2010/1/11

1399:STABAT MATER  

 1階のQUAD22が故障したため、2階でCDをここ数日聴いていた。「CDもやはり良いな・・・なんたって針音やざわざわしたノイズがない」と思って過していた。

 しかし、3日経ち4日経ってくるとお腹の下のほうがモワモワしてくる。耳が欲するというよりも、目が欲しているようなのである。

 ターンテーブルが音もなく静かに周り、時折アームがゆったりと揺れたりながらレコードの盤面をカートリッジがなぞっている。その横ではQUADUにささったKT-66がオレンジ色の柔らかな光を放つともなく放っている。その景色が恋しくなってきた。

 そこで2階のQUAD22を取り外し、1階へ移動した。もしこれで左スピーカーからザワザワとノイズが漏れ出てきたら大変である。(結局ノイズはまったくでなかった。)

 軽いのでQUAD22の取替え作業は楽である。接続を終り、レコードをLP-12のターンテーブルにそっと置いた。アームをレコードの外周に持っていき、リフターをそろりと降ろす。

 かけたレコードはG.B.PERGOLESI「STABAT MATER」。ボツと針が降りた音がしてから哀切感がたゆたうような特徴的な伴奏が流れてきた。

 ぎゅっと心を締め付けられるような美しい旋律である。
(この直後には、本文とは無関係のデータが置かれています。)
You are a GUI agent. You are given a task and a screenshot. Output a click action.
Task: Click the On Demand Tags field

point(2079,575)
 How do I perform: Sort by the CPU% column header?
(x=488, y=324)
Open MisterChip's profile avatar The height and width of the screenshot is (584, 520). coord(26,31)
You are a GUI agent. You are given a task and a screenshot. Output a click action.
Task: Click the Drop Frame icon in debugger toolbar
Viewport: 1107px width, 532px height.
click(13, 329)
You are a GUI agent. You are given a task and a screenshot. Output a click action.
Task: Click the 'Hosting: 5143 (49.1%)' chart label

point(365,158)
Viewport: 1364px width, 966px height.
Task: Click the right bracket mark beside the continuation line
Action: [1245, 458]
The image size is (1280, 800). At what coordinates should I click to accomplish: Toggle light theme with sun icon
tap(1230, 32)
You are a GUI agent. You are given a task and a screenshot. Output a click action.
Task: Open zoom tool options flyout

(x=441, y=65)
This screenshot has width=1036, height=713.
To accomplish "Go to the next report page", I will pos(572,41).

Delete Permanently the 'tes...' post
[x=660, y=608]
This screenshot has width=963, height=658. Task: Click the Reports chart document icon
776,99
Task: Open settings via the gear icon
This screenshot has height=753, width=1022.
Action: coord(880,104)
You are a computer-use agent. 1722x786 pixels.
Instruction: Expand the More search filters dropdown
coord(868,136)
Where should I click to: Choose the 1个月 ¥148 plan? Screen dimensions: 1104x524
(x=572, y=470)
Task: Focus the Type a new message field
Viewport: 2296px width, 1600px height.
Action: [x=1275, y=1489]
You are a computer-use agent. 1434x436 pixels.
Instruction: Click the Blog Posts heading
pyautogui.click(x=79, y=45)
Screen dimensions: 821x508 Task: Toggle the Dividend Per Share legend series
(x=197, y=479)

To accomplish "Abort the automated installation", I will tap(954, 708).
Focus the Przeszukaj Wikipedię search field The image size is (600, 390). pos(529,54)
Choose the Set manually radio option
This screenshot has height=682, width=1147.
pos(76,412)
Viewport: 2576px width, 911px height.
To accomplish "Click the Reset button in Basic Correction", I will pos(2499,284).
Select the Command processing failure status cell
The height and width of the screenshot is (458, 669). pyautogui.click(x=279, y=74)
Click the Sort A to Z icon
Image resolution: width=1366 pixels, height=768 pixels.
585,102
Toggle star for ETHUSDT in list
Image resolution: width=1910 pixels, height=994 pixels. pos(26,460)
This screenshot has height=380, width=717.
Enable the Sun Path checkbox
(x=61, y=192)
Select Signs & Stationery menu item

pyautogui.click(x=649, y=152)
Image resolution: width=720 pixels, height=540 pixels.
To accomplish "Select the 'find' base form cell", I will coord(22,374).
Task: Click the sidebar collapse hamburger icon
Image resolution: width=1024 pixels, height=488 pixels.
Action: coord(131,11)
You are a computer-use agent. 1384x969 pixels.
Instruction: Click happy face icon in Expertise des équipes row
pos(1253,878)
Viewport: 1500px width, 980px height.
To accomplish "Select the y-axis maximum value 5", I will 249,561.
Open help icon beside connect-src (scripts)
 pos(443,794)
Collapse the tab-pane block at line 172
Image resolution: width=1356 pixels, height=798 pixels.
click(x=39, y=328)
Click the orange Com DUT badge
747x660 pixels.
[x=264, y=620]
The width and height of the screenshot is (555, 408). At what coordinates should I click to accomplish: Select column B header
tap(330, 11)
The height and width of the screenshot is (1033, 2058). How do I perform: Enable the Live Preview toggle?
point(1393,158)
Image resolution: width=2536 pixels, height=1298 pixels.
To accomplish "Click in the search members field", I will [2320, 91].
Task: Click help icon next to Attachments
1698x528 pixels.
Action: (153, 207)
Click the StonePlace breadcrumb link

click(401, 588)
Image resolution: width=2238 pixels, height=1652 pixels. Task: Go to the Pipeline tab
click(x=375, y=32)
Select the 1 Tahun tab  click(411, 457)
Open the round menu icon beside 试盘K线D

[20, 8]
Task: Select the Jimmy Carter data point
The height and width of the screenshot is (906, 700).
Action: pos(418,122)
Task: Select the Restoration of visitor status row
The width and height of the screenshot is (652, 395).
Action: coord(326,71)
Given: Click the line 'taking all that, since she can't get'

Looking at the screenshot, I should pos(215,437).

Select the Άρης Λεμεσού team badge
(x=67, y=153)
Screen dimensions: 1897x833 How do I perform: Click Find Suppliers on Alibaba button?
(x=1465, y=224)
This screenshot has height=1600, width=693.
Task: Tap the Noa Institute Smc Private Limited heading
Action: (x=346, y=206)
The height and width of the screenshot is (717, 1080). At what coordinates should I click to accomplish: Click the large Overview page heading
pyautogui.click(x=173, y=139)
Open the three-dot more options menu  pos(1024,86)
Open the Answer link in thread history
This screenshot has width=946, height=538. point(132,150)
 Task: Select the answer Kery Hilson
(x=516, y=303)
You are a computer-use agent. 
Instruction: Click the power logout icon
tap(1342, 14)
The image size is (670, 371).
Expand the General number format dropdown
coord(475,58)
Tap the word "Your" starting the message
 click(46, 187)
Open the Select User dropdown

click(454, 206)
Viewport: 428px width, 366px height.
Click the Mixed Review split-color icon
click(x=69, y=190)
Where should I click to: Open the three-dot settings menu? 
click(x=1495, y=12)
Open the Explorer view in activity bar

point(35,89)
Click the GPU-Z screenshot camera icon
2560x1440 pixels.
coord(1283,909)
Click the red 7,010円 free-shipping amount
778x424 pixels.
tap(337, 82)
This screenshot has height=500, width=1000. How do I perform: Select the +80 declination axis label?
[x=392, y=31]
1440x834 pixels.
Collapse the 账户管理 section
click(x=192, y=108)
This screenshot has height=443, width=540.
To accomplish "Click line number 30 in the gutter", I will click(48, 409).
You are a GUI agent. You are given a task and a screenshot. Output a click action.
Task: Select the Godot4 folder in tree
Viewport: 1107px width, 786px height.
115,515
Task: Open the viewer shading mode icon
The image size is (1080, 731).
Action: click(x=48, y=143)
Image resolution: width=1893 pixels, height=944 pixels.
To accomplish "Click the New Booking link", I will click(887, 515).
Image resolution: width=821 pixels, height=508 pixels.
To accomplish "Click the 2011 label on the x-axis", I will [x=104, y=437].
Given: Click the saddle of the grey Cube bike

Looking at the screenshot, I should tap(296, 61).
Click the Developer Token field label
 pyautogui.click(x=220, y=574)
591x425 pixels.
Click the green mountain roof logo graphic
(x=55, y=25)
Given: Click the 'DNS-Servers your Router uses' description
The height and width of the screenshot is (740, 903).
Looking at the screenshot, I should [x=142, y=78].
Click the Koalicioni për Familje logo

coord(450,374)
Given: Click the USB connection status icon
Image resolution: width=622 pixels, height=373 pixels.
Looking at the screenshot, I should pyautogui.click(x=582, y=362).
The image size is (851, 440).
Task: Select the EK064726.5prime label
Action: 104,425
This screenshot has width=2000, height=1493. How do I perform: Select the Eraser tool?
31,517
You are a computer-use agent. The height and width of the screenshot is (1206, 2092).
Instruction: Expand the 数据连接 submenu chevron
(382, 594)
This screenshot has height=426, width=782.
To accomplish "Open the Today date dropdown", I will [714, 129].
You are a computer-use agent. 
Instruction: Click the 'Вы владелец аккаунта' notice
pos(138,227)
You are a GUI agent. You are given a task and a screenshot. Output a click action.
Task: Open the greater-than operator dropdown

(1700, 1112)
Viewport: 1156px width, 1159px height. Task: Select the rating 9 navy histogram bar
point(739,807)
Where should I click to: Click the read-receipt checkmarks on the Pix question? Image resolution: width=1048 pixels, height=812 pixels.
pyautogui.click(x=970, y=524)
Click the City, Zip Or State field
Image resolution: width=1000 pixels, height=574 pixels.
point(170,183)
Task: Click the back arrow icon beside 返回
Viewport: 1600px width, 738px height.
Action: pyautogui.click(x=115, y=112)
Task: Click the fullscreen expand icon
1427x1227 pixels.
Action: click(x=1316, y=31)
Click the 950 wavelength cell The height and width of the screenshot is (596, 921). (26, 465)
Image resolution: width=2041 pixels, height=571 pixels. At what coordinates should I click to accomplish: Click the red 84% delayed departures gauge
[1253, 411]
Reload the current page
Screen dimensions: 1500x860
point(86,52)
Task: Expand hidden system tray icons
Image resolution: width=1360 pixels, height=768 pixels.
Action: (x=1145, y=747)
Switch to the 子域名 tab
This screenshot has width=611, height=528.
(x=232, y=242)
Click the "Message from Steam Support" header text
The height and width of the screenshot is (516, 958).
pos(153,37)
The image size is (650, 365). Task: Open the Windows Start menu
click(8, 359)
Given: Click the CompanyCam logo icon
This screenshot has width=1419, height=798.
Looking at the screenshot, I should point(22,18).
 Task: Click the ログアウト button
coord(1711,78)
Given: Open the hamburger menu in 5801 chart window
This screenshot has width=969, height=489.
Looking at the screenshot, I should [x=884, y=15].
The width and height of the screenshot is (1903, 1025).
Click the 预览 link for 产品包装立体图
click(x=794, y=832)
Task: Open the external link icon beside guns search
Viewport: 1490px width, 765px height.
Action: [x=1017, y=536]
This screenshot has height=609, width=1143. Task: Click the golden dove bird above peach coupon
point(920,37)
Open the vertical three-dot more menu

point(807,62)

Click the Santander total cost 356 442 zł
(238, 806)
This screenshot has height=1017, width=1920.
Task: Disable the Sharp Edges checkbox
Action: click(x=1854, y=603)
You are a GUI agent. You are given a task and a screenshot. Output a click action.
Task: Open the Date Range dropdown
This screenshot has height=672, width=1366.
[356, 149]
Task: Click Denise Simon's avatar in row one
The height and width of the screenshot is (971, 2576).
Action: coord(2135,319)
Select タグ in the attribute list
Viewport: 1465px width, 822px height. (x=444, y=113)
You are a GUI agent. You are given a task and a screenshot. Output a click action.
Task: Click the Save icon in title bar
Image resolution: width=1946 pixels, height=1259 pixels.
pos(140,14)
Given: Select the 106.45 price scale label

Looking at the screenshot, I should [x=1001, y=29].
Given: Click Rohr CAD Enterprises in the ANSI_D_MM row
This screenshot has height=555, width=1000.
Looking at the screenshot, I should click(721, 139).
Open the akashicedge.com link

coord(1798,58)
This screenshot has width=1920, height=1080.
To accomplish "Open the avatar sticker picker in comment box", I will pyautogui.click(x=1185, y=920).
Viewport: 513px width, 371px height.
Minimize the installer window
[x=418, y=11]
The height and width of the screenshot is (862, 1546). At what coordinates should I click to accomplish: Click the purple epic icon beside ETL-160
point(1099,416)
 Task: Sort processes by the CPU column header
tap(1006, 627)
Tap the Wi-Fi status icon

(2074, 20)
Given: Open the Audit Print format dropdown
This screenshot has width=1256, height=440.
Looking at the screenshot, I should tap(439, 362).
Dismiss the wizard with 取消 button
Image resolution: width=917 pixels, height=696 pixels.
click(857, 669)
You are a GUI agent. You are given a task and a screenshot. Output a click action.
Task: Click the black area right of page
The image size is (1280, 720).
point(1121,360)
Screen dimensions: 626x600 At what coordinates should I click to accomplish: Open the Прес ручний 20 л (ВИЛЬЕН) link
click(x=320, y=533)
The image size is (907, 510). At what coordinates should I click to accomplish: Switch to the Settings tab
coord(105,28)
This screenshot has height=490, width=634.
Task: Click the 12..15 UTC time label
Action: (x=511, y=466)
そしてそれに続くソプラノとアルトのからみつくような二重奏・・・一気にどんと心が落ちる。そして深く深く沈殿していくようである。

 母親の胎内にいるときはそうであったかのような淡い水色の羊水のなかに沈んで手足を丸めているような気分にしてくれる。

 A面7曲を我を忘れたように通して聴いた。頬に伝わるものをぬぐう気力もなく聴き終え、「やっはり良いな〜この曲・・・沁みてくる・・・」と心の中でつぶやく。

 Yさんに依頼してあるQUAD22・QUADUの1セットは、まだブラッシュアップ作業から戻ってこない。そこで、不具合の生じたQUAD22は千葉のKさんからご紹介いただいたクラシックガーデンに持ち込むことにした。一日も早くCDもレコードも聴ける環境を整えたいと思ったからである。

2010/1/11

1398:仮想モード  

 昨日のDolon邸でのOFF会の際にpontaさんから「QUADを聴く会って本当に厳しい会なんですか?」と質問された。

 私は「もしかして本気にされているのでは・・・」と思いすぐさま実際のことを報告した。まずは「QUADを聴く会」という名称の会はそもそもないということ。会がないのであるから当然会則も役職もない。

 音楽好き・オーディオ好きの方が不定期に集まり趣向を凝らして音楽を聴くとてもリラックスした会で、メンバーも固定ではない。QUADの機器が使われることが多いので私がこのブログだけでかってに「QUADを聴く会」とつけただけである。

 QUADを全く使わないことも当然あるし、参加される方でQUADを実際に使われているのは半分もいらっしゃらないはずである。

 ついつい面白おかしくするめに秘密結社風の味付けで書いただけで、実際はまったく違う旨を説明すると、pontaさんも「な〜んだ・・・」といった表情をされた。

 pontaさんには以前にも一度「Paoさんって本当にいるんですか?」と質問された。「えっ・・・もちろん実在しません。ブログ上だけの架空のキャラクターです・・・」と説明したことがあった。

 このブログは時々いや頻繁に仮想モードに切り替わる。そのモードに切り替わった時は90%以上は架空の設定での話となってしまう。

 念のために付け加えておくと「竹田響子さんファンクラブ」も存在しませんし、ishiiさんが「そんなこともしんねんかい!」とくだらないおやじギャグを言うこともけっしてない。

 そして、もうひとつ「QUAD ESL63PROってあまり良くなかったんですか?」とも聞かれたので、「そんなことはけっしてないです!」と即答した。

 ESL63PROはPHILIPSレーベルがモニター用に実際に使っていた非常に高性能のスピーカーである。ESLよりも帯域が広いうえ低域の量感も十二分にある。スィートスポットで聴くとまさにピタッとピントが合う。

 問題は聴く人間、つまり私のほうである。ESLを愛用しているのでどうしても贔屓してしまうのである。なので、公平・中立ではない。ないどころかまったく偏った耳で聴いているのである。

 なので、けっしてこのブログでの記事を何らかの参考にしないでください。特に仮想モードに入ったときは、「また馬鹿なこと書いている・・・」と笑って読み飛ばしてください。